The problem:
Can you update the listing, starting with the line that contains "You are a computer-use agent. Image" and going on through the end, by replacing "Instruction" with "Command" and keeping everything else the same? Give back only those lines, without the pictures.

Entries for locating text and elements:
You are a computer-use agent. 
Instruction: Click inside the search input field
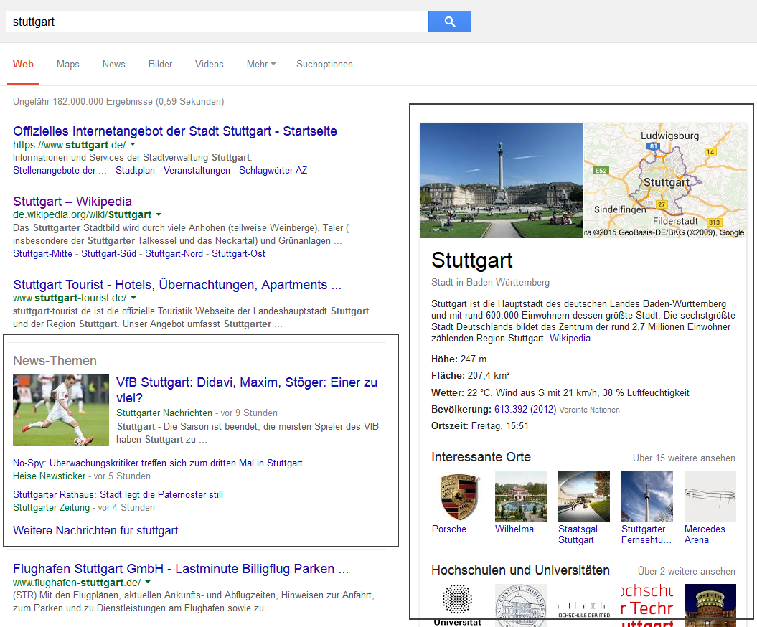click(215, 22)
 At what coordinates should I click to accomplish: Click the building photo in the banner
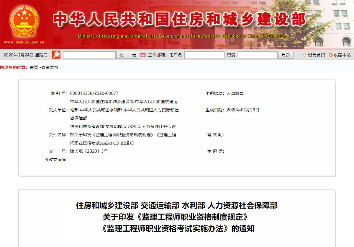point(330,24)
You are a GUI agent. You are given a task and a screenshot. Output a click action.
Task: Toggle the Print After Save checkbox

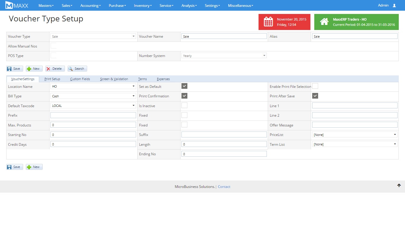point(315,96)
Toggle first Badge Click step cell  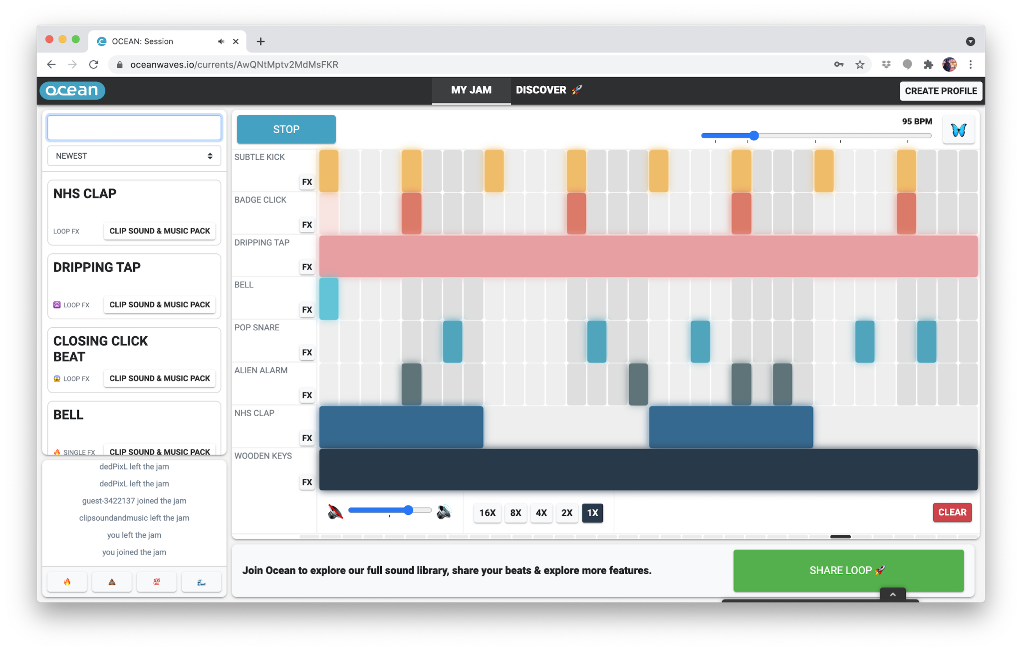point(329,214)
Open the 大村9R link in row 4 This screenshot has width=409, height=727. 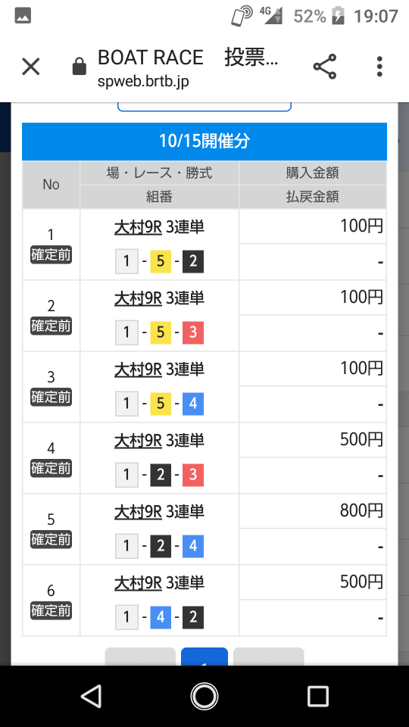pyautogui.click(x=138, y=441)
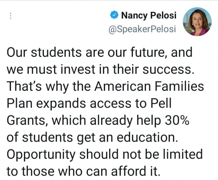The height and width of the screenshot is (180, 218).
Task: Open the three-dot more options menu
Action: tap(11, 16)
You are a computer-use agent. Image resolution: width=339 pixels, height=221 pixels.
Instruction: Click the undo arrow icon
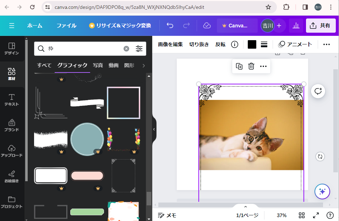pyautogui.click(x=170, y=26)
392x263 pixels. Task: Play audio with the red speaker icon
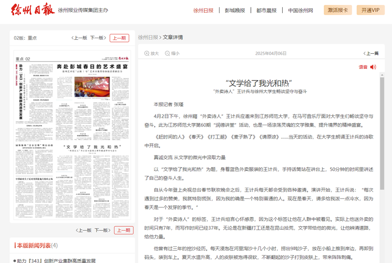click(373, 67)
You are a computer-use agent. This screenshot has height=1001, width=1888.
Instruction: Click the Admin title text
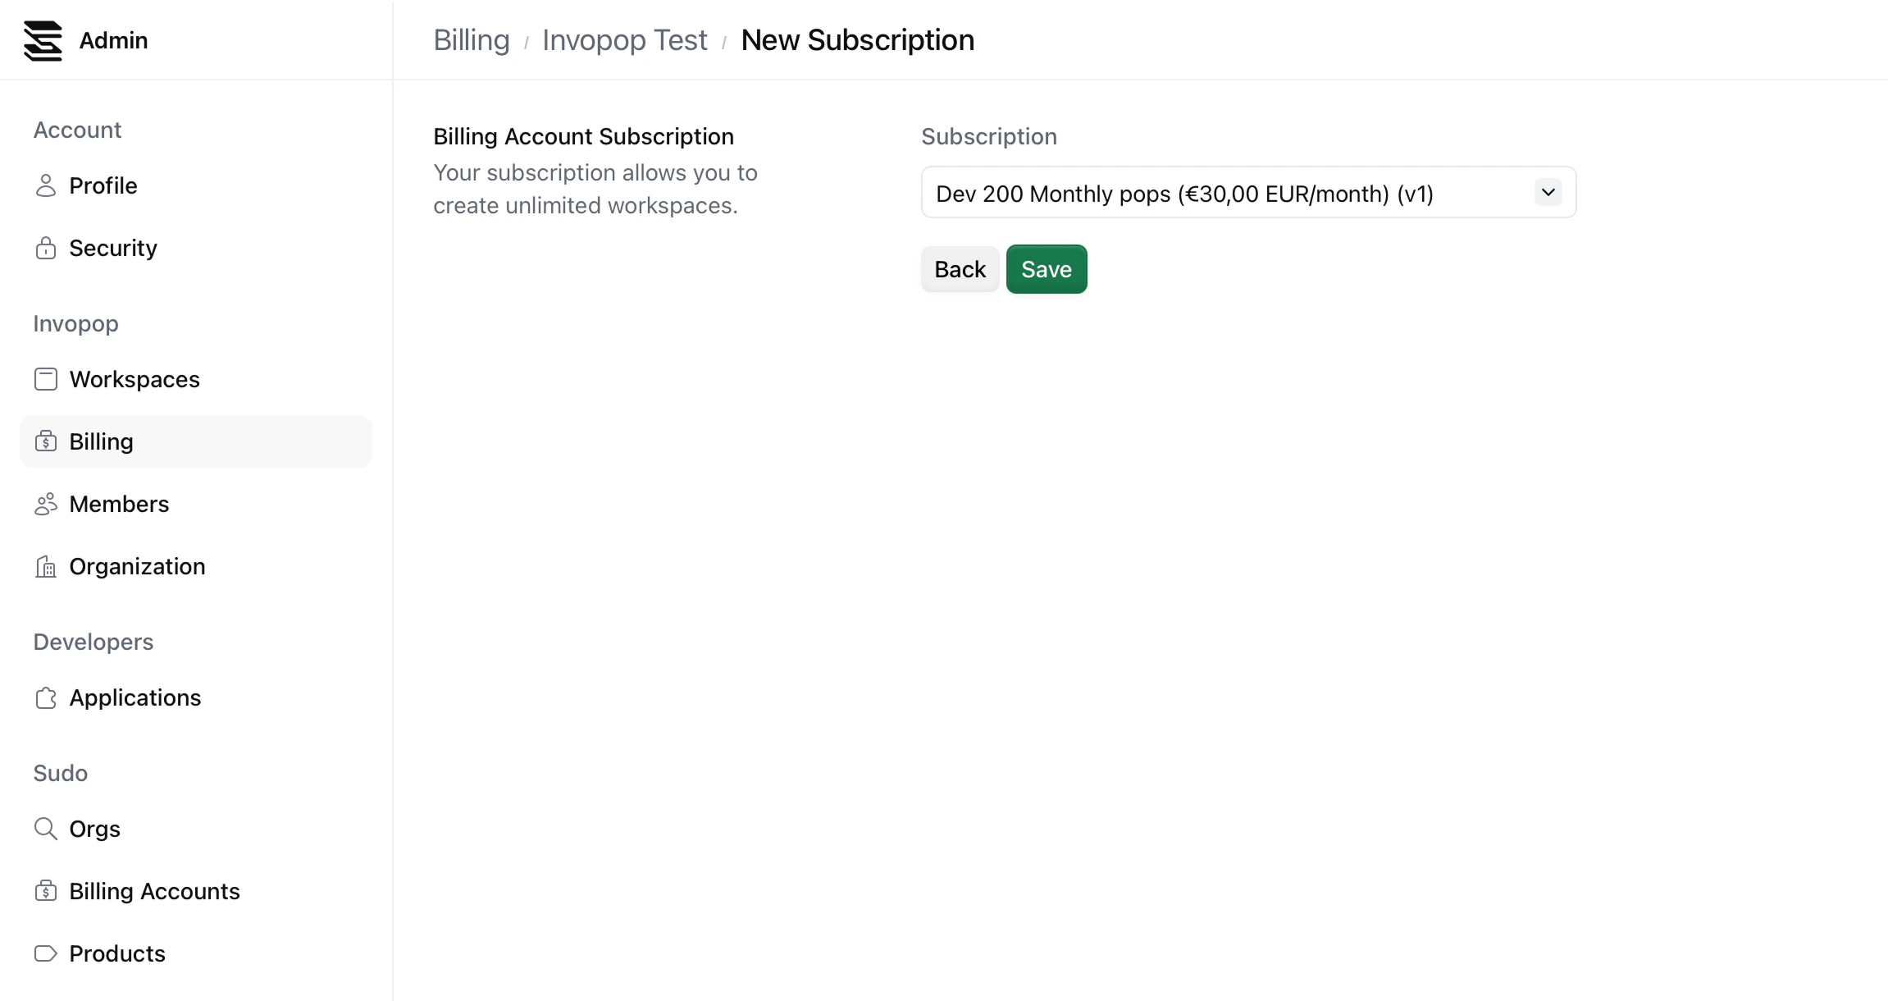(x=113, y=40)
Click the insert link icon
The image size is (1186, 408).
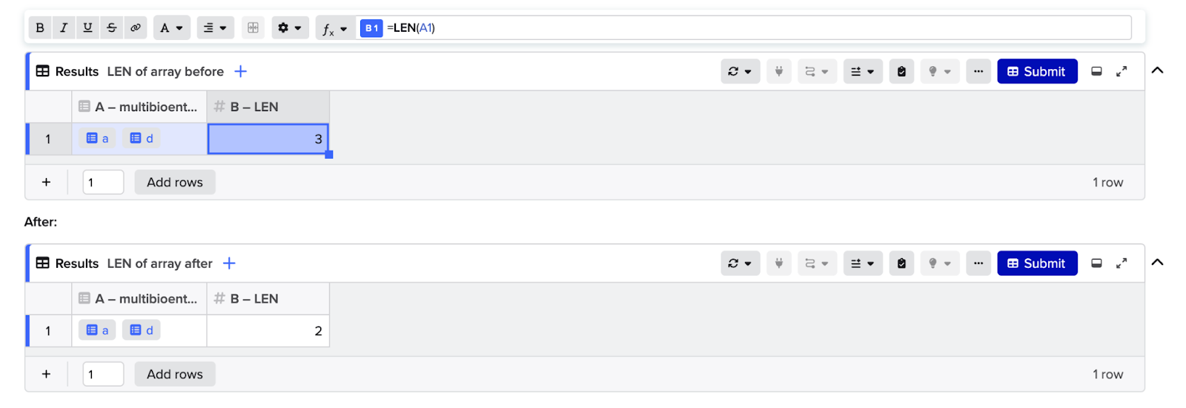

The answer:
You are a computer-use agent. Image resolution: width=339 pixels, height=221 pixels.
Command: Click the undo arrow icon
pyautogui.click(x=170, y=26)
392x263 pixels. Task: Play audio with the red speaker icon
click(373, 67)
You are a computer-use agent. This screenshot has height=1001, width=1888.
Command: Click the Admin title text
(x=113, y=40)
Click the insert link icon
The image size is (1186, 408).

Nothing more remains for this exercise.